1 Smith, Abonico R. Barulho no vazio. Show Bizz, ano 11, nº 12, p. 72.

2 JOORY, Eva. Smashing Pumpkins ousa em disco novo. Folha de São Paulo, Caderno Ilustrada, São Paulo, quarta-feira, 1 de novembro de 1995, ano 75, nº 24.318, p. 3.

3 STIGLITZ, Joseph. Os exuberantes anos 90. São Paulo: Companhia das Letras, 2003, p. 33.

4 DUFOUR, Dany-Robert. A arte de reduzir as cabeças: sobre a nova servidão na sociedade ultraliberal. Rio de Janeiro: Companhia de Freud, 2005, p. 197.

5 DUFOUR, Dany-Robert. A arte de reduzir as cabeças: sobre a nova servidão na sociedade ultraliberal. Rio de Janeiro: Companhia de Freud, 2005, p. 198.

6 DUFOUR, Dany-Robert. A arte de reduzir as cabeças: sobre a nova servidão na sociedade ultraliberal. Rio de Janeiro: Companhia de Freud, 2005, p. 198.

7 SAFATLE, Vladimir.

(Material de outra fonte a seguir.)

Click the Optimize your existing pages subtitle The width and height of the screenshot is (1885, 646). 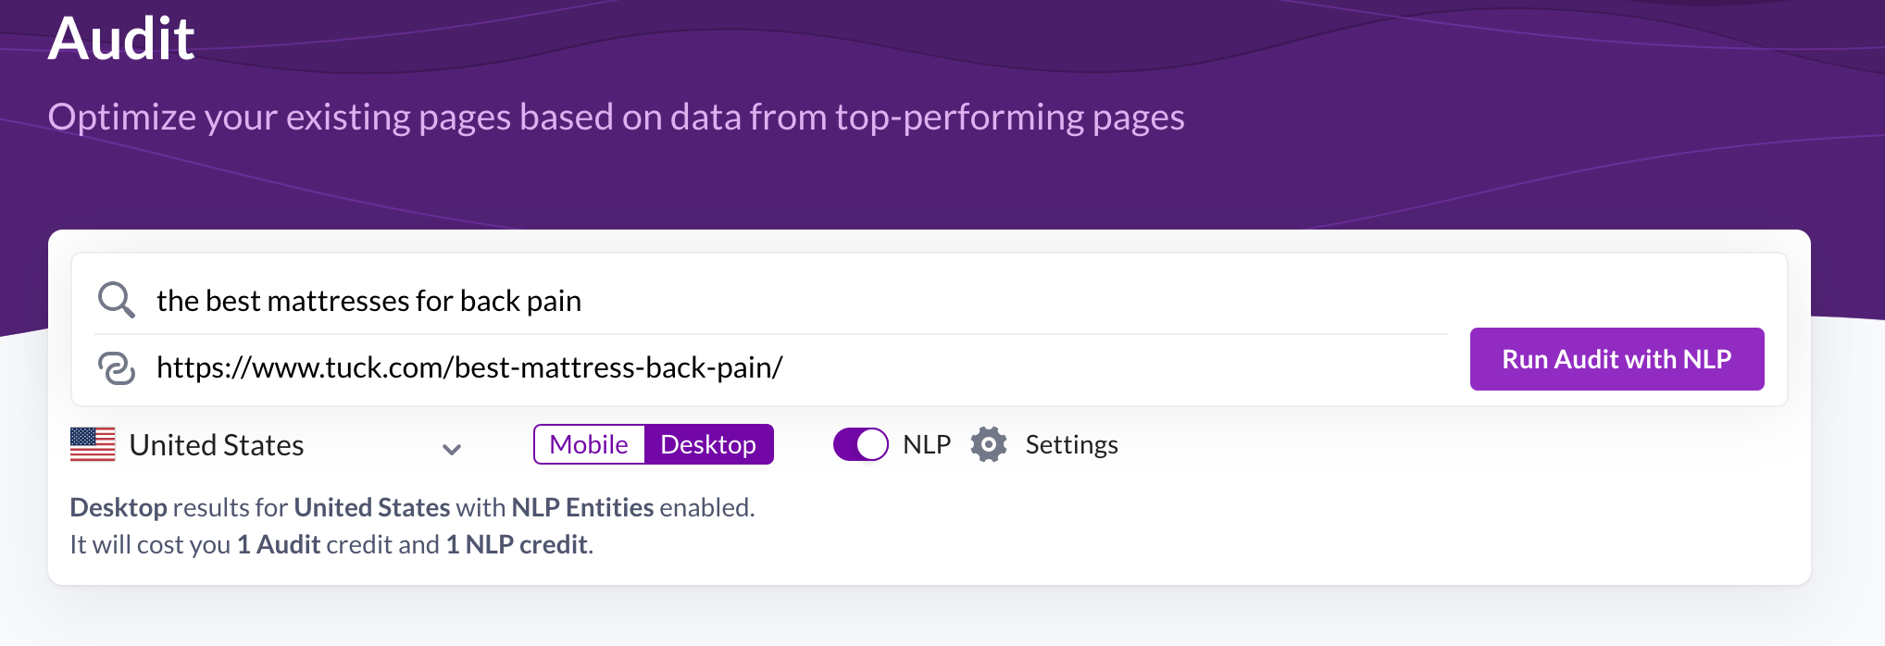pyautogui.click(x=616, y=118)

A economia é a continuação da psicologia por outros meios. In: DUNKER, C.; SILVA JÚNIOR, N.; SAFATLE, V. (orgs.). Neoliberalismo como gestão do sofrimento psíquico. São Paulo: Editora Autêntica, 2021, p. 21-2.

8 DUNKER, Christian. Reinvenção da intimidade: políticas do sofrimento cotidiano. São Paulo: Ubu, 2017, p. 215.

9 DUFOUR, Dany-Robert. A arte de reduzir as cabeças: sobre a nova servidão na sociedade ultraliberal. Rio de Janeiro: Companhia de Freud, 2005, p. 204.

10 DUFOUR, Dany-Robert. A arte de reduzir as cabeças: sobre a nova servidão na sociedade ultraliberal. Rio de Janeiro: Companhia de Freud, 2005, p. 204.

11 DUNKER, Christian. Reinvenção da intimidade: políticas do sofrimento cotidiano. São Paulo: Ubu, 2017, p. 212.

12 DUNKER, Christian. Reinvenção da intimidade: políticas do sofrimento cotidiano. São Paulo: Ubu, 2017, p. 21.

13 DUNKER, Christian. Reinvenção da intimidade: políticas do sofrimento cotidiano. São Paulo: Ubu, 2017, p. 199.

14 DUNKER, Christian. Reinvenção da intimidade: políticas do sofrimento cotidiano. São Paulo: Ubu, 2017, p. 49.